The wing of the P.120, while highly similar to that of the P.111, it featured noticeable bulges of the outbound landing gear doors, while semi-elliptical wing fences were also added at the junction between the wing and wing tips. Unlike the P.111, the wingtips of the P.120 were not removable or replaceable, instead being permanently fitted; they could be rotated either differentially or together for lateral or longitudinal trim. Electro-hydraulic actuators were used to move the wingtips at the direction of the pilot via a control panel on the port side of the cockpit.

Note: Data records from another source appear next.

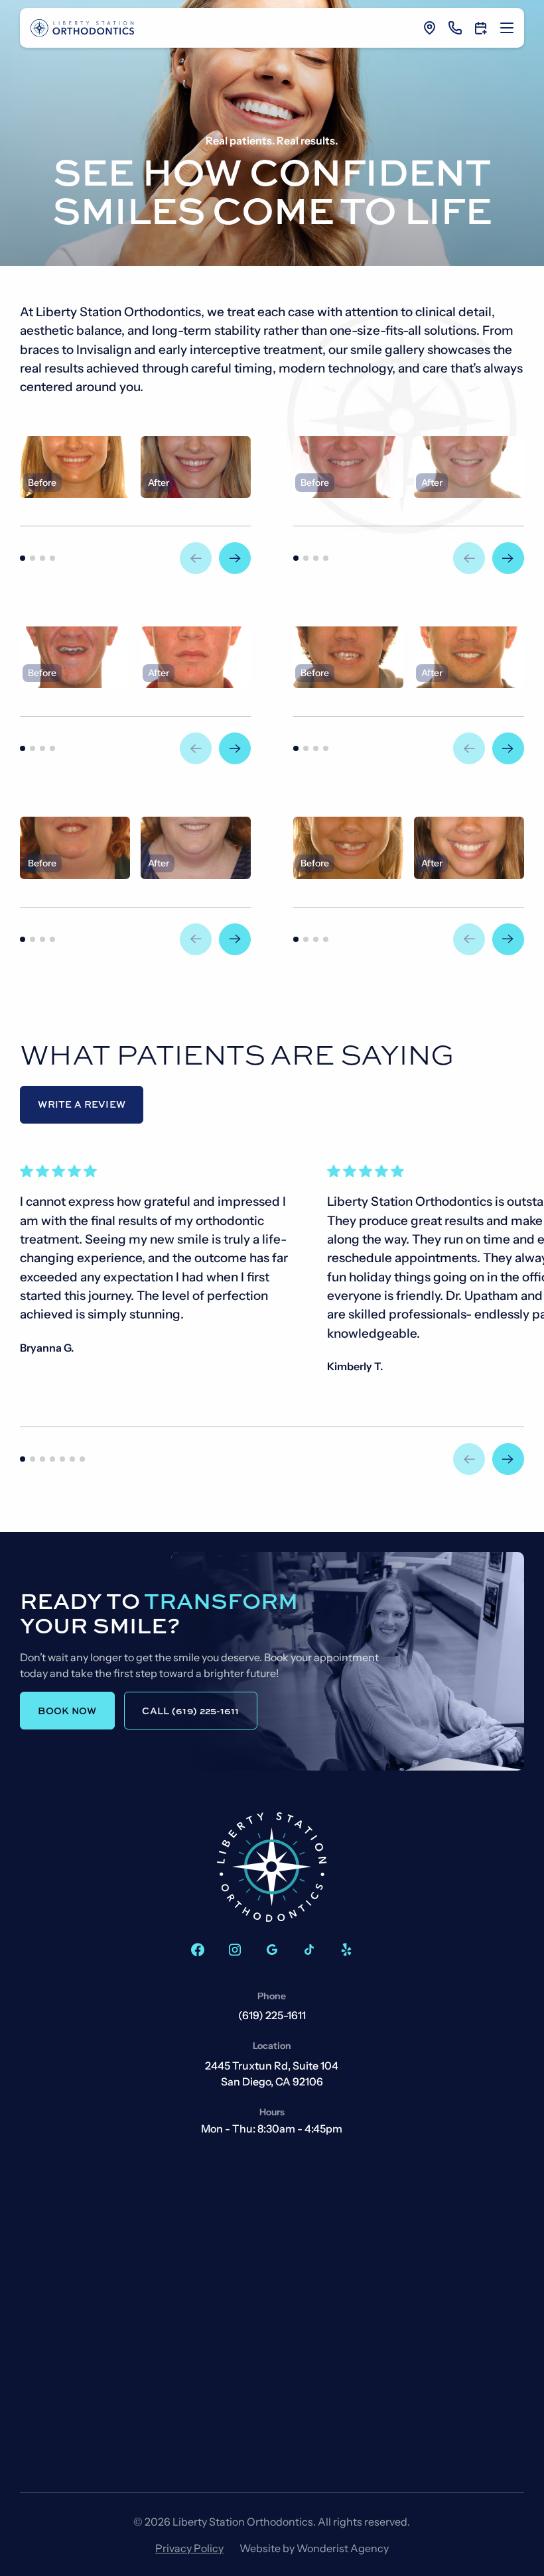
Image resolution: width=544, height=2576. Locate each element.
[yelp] (346, 1950)
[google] (272, 1950)
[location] (429, 27)
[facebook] (198, 1950)
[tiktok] (309, 1950)
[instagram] (235, 1950)
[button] (506, 27)
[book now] (481, 28)
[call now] (455, 27)
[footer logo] (272, 1867)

While the fuselage was generally similar to that of the P.111, and virtually identical forward of frame 290.88, the rear fuselage of the P.120 featured considerable revision. It was strengthened considerably via the use of additional formers, which was deemed necessary to properly account for the different tail unit fitted. The end of the rear spar was directly attached to the powered rudder. Further minor changes included the addition of a VHF radio aerial upon the spine of the fuselage, just aft of the cockpit, and a repositioned pitot tube. Both the P.111 and P.120 were powered by the same engine, a Rolls-Royce Nene turbojet, capable of generating up to 5,100lb of thrust.

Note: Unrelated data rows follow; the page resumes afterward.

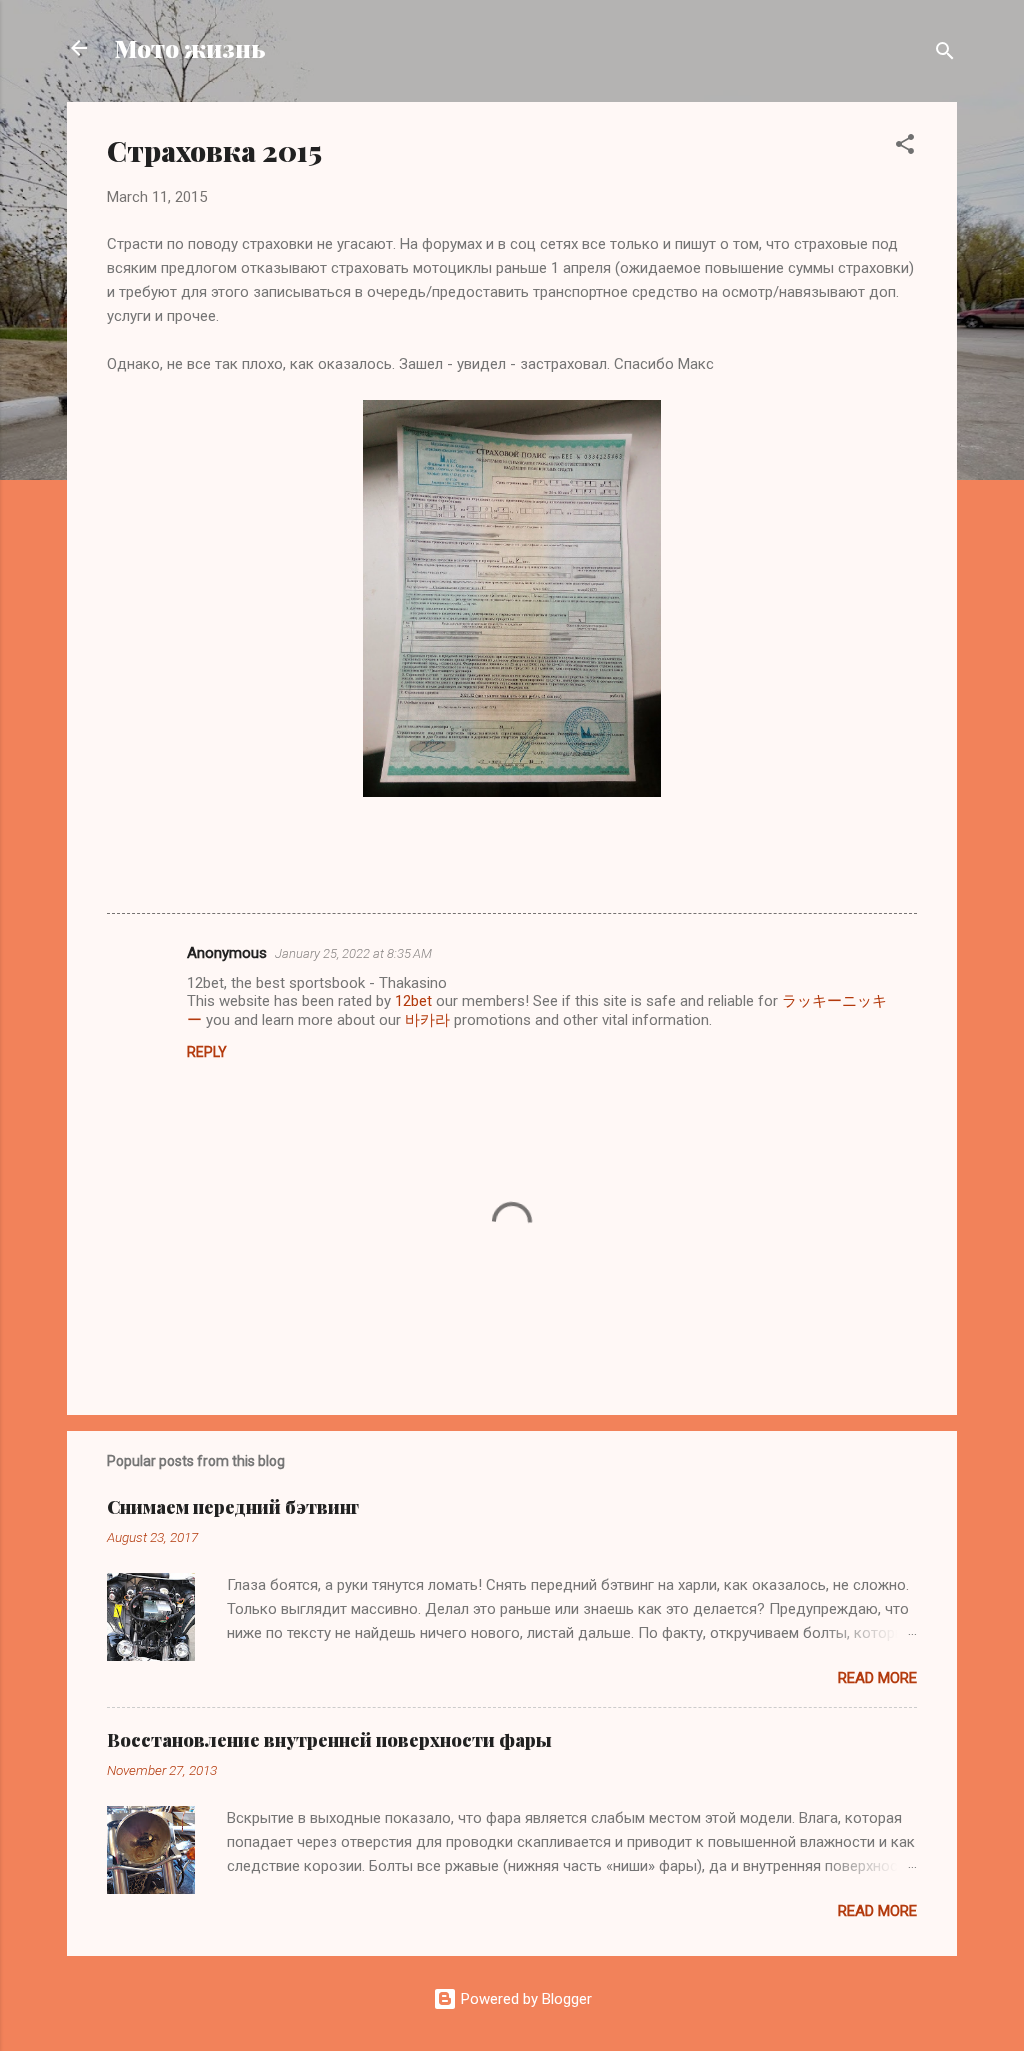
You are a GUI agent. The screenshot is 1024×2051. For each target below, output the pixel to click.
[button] (905, 147)
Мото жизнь (190, 48)
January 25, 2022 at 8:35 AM (353, 953)
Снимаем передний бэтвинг (233, 1507)
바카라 (427, 1020)
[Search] (945, 54)
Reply (207, 1052)
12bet (413, 1001)
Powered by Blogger (524, 1999)
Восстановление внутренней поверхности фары (329, 1740)
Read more (877, 1678)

==Testing and evaluation==
On 6 August 1952, the P.120 performed its maiden flight with test pilot "Ben" Gunn at the controls. During its first test flight difficulties were encountered due to a misjudging of the tailplane incidence required for takeoff in the available distance. Despite this early difficulty, the P.120 exhibited relatively pleasant flying characteristics over 11 hours of flight time. In comparison to the P.111, the P.120 was observed to be more settled when flown at high speeds Throughout its brief flying career, it was flown from RAF Boscombe Down. In preparation for a planned display at the Farnborough Air Show of September 1952, the previously unpainted P.120 received a gloss black (with yellow trim) finish, it was around this time that the aircraft acquired the nickname "Black Widowmaker".

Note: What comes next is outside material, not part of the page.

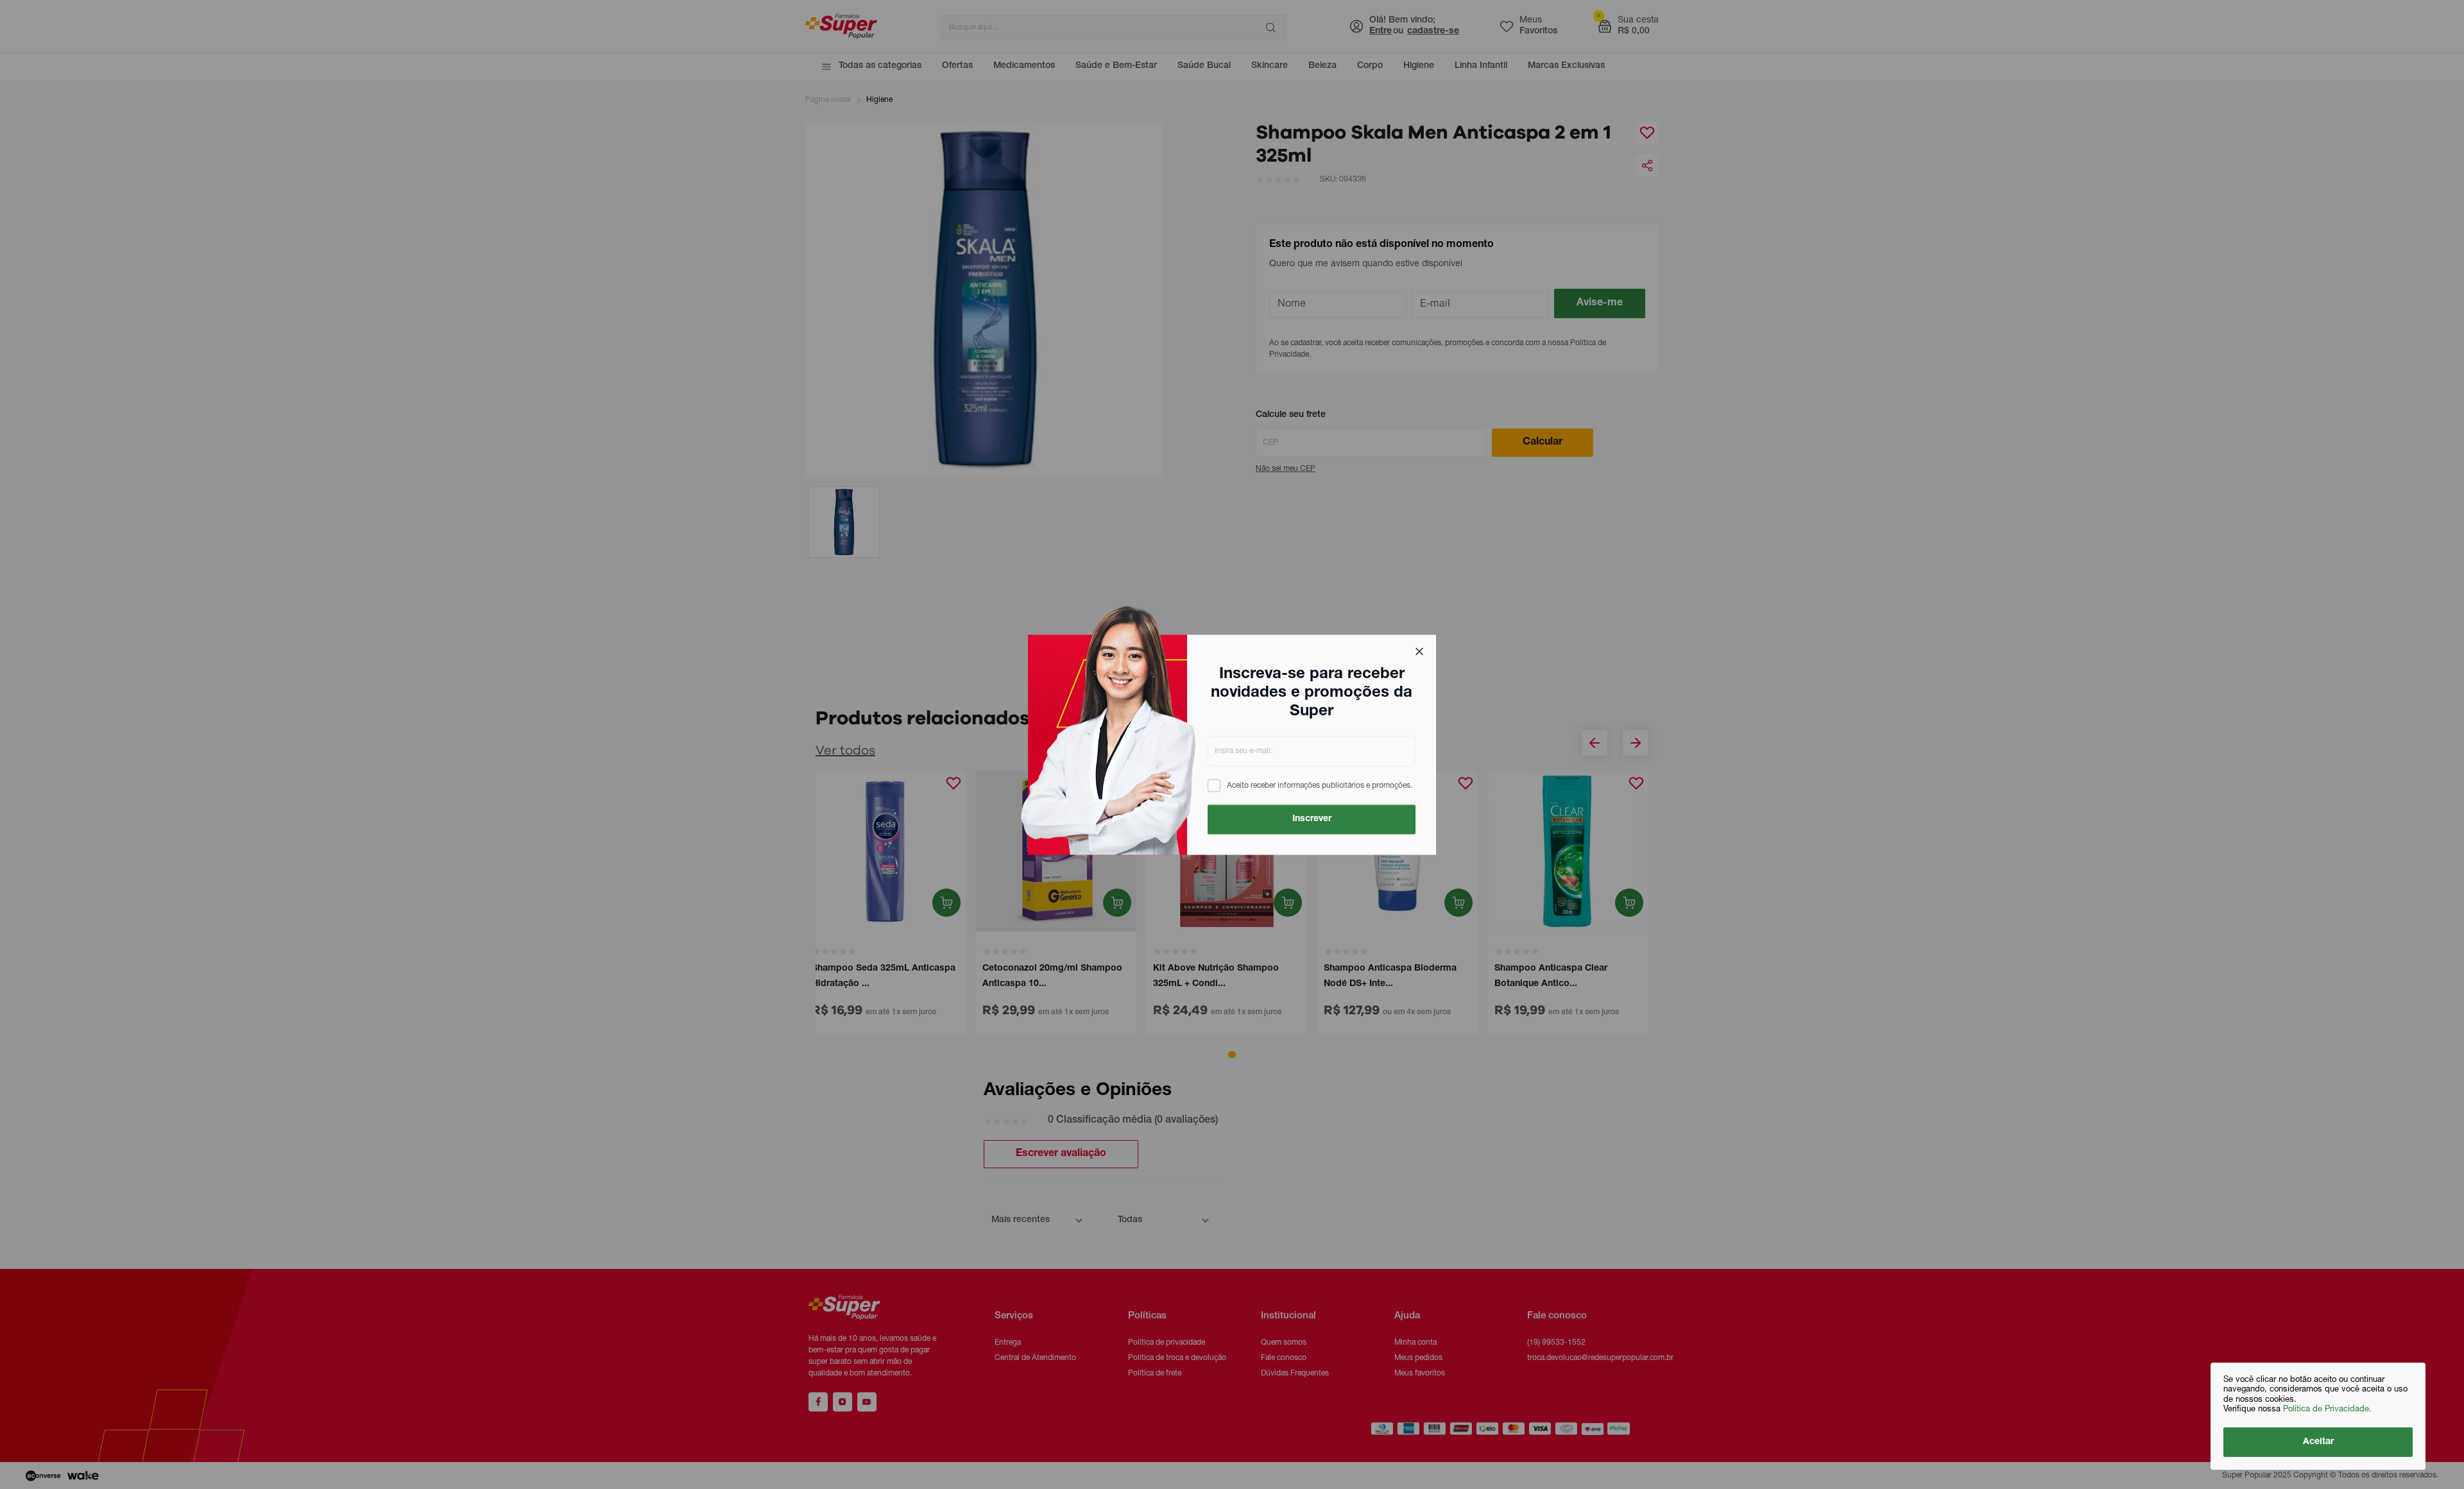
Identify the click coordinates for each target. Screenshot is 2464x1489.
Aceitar (2318, 1442)
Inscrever (1311, 818)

On 28 August, Gunn encountered severe flutter, which led to the loss of the whole port elevon; he had been unable to recognise this flutter due to the lack of a feedback system in the power controls. After experimenting with the damaged aircraft in the hope of recovering it, Gunn eventually opted to eject, doing so safely despite the aircraft's dramatic nickname; the incident was the first ejection from a delta winged aircraft. While no serious injuries or fatalities were incurred from the incident, the P.120 itself was lost in the ensuing crash. The cause was traced back to the insufficient stiffness of the control tab mechanism, which was considerably weaker than Boulton Paul's test specimens.

Due to the early loss of the sole aircraft, little of the planned test programme involving the P.120 was completed. As some officials were keen to continue testing, plans were mooted for the conversion of the earlier P.111 to the P.120 configuration. However, a decision was made to suspend further development, making the P.120 the last Boulton Paul design to fly.